▶ [Zitierter Textauszug]
Die Methode, die von Ralf Launhardt (MPIA) an die Erfordernisse der Astronomen angepasst wurde, ist das sogenannte Raytracing (wörtlich »Strahlverfolgung«). Dazu wurde jeder Lichtstrahl, der uns von Barnard 68 erreicht, per Computer virtuell in die Wolke zurückverfolgt; an jedem Ort, den der Strahl passiert, berücksichtigt das Computerprogramm dann, ob dort Licht ausgesandt, absorbiert oder gestreut wird, und welche Wellenlängen das betreffende Licht hat. Addiert man alle diese Beiträge auf, ergibt sich aus einem dreidimensionalen Wolkenmodell das zweidimensionale Bild, das ein Astronom aus der Ferne beobachten kann. Umgekehrt lässt sich die Technik einsetzen, um mit Hilfe vereinfachender Zusatzannahmen von dem Licht verschiedener Wellenlängen, das uns von Barnard 68 erreicht, auf ein Modell der dreidimensionalen Struktur der Wolke, ihrer Dichte- und Temperaturverteilung zu schließen.

Die Ergebnisse haben einiges von dem ins Wanken gebracht, das Astronomen über Barnard 68 zu wissen glaubten. Es ergibt sich ein Bild von Barnard 68 als Wolke, die aus dem Kollaps eines länglichen Filaments entstanden sein dürfte und durch ungleichmäßige Strahlung, die vor allem aus der Scheibenebene unserer Heimatgalaxie stammt, aufgeheizt wird. Die Astronomen fanden außerdem Anzeichen für eine weitere kleine Wolke, die mit Barnard 68 kollidiert und deren Existenz in einer früheren Studie vorausgesagt worden war (Burkert & Alves 2009). Die Kollision könnte den Kollaps von Barnard 68 einleiten, und innerhalb der nächsten Hunderttausende von Jahren könnten darin einer oder mehrere Sterne mit geringer Masse geboren werden.

▶ [Bereitgestelltes Material]
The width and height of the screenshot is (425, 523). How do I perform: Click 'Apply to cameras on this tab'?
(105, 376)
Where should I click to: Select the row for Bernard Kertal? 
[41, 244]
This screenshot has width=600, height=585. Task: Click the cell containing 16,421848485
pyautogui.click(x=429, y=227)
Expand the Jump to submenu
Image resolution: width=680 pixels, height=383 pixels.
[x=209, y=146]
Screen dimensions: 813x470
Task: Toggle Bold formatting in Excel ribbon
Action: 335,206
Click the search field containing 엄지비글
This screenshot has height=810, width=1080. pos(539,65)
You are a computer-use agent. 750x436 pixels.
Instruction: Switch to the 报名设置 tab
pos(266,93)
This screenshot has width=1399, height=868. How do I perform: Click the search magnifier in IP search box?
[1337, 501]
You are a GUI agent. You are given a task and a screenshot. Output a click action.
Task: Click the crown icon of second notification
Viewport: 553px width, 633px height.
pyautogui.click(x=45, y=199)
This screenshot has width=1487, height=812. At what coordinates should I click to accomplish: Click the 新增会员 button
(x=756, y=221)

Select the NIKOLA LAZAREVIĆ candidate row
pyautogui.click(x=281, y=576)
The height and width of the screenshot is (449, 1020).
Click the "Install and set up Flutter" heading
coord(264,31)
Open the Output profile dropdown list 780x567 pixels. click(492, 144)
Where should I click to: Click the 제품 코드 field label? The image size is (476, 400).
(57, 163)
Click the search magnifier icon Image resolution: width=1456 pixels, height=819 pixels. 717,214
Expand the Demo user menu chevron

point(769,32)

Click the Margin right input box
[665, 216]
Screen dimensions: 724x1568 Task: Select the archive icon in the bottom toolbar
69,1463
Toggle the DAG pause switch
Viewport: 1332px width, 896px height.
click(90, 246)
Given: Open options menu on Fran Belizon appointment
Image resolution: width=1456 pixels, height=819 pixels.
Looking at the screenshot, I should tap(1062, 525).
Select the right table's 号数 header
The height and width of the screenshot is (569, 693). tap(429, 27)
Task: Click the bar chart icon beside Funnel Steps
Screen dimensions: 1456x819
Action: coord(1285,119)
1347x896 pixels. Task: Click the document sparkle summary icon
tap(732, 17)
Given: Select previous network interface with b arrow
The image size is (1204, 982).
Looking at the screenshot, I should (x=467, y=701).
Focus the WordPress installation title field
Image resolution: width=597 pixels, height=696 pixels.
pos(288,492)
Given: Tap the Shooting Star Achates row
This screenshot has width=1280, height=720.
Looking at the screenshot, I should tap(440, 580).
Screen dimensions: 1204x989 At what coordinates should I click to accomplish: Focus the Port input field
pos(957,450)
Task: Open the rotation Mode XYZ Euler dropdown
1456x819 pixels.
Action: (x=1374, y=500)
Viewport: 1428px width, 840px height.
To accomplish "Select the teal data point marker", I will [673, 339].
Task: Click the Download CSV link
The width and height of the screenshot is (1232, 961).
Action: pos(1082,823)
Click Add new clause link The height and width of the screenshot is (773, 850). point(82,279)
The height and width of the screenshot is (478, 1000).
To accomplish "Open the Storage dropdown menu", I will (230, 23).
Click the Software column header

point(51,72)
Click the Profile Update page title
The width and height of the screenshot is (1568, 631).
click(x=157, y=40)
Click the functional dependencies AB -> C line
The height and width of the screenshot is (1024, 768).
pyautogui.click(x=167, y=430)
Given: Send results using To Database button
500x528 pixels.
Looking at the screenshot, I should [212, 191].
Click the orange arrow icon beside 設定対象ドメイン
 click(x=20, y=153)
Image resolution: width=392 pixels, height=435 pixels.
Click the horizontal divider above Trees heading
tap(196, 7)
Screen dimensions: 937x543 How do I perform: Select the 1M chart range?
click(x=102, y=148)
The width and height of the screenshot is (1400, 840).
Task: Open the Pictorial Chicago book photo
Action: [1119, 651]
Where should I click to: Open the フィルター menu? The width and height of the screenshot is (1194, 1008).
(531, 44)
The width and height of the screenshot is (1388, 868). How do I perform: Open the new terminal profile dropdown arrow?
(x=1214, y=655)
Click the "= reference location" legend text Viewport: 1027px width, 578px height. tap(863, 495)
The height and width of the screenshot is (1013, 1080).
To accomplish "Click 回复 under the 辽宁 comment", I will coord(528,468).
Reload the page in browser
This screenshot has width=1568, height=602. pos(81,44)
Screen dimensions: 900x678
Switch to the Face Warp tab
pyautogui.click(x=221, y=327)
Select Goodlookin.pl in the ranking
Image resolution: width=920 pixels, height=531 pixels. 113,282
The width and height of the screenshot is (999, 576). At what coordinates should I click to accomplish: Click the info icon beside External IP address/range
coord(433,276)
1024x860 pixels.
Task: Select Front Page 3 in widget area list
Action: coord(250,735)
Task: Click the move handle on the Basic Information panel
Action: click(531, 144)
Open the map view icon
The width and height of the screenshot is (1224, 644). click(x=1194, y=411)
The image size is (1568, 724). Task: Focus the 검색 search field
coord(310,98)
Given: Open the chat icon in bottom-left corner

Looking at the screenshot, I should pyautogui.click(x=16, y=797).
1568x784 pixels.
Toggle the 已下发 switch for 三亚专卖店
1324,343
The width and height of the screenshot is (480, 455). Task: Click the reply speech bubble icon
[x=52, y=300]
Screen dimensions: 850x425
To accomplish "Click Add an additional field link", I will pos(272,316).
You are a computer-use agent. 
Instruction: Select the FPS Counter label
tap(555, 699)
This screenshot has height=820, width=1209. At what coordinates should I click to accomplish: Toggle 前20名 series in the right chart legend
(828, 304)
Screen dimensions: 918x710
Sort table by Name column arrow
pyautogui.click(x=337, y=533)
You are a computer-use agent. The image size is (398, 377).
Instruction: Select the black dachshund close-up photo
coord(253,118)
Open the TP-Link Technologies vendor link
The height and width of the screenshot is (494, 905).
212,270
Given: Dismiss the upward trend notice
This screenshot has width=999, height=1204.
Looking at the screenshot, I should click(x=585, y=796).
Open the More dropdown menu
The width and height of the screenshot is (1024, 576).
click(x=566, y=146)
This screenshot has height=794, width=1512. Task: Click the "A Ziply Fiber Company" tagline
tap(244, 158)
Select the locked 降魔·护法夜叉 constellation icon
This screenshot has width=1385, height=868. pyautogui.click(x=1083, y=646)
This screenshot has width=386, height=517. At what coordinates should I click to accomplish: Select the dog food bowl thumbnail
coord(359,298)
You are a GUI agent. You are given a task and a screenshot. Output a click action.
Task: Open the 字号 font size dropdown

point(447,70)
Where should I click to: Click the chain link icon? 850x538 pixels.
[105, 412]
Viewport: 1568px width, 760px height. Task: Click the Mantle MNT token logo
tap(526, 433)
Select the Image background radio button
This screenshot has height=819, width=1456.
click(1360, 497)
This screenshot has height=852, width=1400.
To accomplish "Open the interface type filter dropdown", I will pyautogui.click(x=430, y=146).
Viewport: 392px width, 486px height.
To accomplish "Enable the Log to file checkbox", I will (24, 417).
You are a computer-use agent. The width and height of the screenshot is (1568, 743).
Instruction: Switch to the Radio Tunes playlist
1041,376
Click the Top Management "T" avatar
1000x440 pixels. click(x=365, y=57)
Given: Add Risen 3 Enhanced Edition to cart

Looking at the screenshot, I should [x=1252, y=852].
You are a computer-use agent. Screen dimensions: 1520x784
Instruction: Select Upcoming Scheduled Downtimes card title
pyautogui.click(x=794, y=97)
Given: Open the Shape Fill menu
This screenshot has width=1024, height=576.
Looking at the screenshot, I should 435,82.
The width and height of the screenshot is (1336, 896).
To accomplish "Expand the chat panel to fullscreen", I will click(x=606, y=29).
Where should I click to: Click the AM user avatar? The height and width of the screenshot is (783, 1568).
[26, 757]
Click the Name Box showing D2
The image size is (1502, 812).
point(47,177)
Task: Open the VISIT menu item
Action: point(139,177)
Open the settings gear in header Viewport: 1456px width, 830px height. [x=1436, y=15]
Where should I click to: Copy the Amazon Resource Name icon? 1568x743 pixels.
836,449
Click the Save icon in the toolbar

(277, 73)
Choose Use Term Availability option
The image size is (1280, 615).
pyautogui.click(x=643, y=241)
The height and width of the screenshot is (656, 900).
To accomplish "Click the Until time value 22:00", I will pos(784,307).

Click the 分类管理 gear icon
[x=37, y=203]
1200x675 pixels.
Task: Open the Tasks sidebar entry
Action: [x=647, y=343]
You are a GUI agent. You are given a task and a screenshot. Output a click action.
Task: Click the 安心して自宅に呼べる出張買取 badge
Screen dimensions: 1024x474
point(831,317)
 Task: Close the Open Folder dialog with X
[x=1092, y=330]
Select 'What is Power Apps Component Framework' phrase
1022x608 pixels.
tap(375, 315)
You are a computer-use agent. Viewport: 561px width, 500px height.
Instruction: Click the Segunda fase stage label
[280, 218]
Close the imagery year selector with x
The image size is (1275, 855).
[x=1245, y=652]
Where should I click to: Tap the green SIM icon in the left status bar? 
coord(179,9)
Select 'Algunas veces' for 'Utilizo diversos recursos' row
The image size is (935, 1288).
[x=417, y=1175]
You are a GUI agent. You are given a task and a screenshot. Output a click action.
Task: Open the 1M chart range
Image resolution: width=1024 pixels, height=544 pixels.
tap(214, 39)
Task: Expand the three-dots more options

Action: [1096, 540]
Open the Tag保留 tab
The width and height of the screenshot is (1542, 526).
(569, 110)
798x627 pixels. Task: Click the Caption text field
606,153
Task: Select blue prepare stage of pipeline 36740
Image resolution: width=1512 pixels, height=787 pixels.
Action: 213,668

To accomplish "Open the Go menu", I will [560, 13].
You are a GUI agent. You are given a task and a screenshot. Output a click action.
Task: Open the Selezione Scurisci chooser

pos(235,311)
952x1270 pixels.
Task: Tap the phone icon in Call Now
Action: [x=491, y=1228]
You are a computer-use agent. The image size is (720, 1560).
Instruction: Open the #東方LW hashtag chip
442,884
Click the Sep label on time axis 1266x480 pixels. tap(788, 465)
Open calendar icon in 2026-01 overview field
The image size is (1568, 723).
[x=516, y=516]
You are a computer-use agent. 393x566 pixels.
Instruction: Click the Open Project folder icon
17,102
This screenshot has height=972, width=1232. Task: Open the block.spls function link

▶ [Arbeitsanweisungen]
A: Nenne alle Personen, die im Textauszug über Barnard 68 mit Namen erwähnt werden.
B: Schreibe den Teil des Textauszugs wortgetreu ab, der mit den Worten „Die Ergebnisse haben“ anfängt und mit „Masse geboren werden.“ aufhört.
Das Material steht in keinem Zusammenhang mit dem Textauszug.

▶ [Lösungen]
A: Ralf Launhardt, Burkert, Alves

B:
Die Ergebnisse haben einiges von dem ins Wanken gebracht, das Astronomen über Barnard 68 zu wissen glaubten. Es ergibt sich ein Bild von Barnard 68 als Wolke, die aus dem Kollaps eines länglichen Filaments entstanden sein dürfte und durch ungleichmäßige Strahlung, die vor allem aus der Scheibenebene unserer Heimatgalaxie stammt, aufgeheizt wird. Die Astronomen fanden außerdem Anzeichen für eine weitere kleine Wolke, die mit Barnard 68 kollidiert und deren Existenz in einer früheren Studie vorausgesagt worden war (Burkert & Alves 2009). Die Kollision könnte den Kollaps von Barnard 68 einleiten, und innerhalb der nächsten Hunderttausende von Jahren könnten darin einer oder mehrere Sterne mit geringer Masse geboren werden.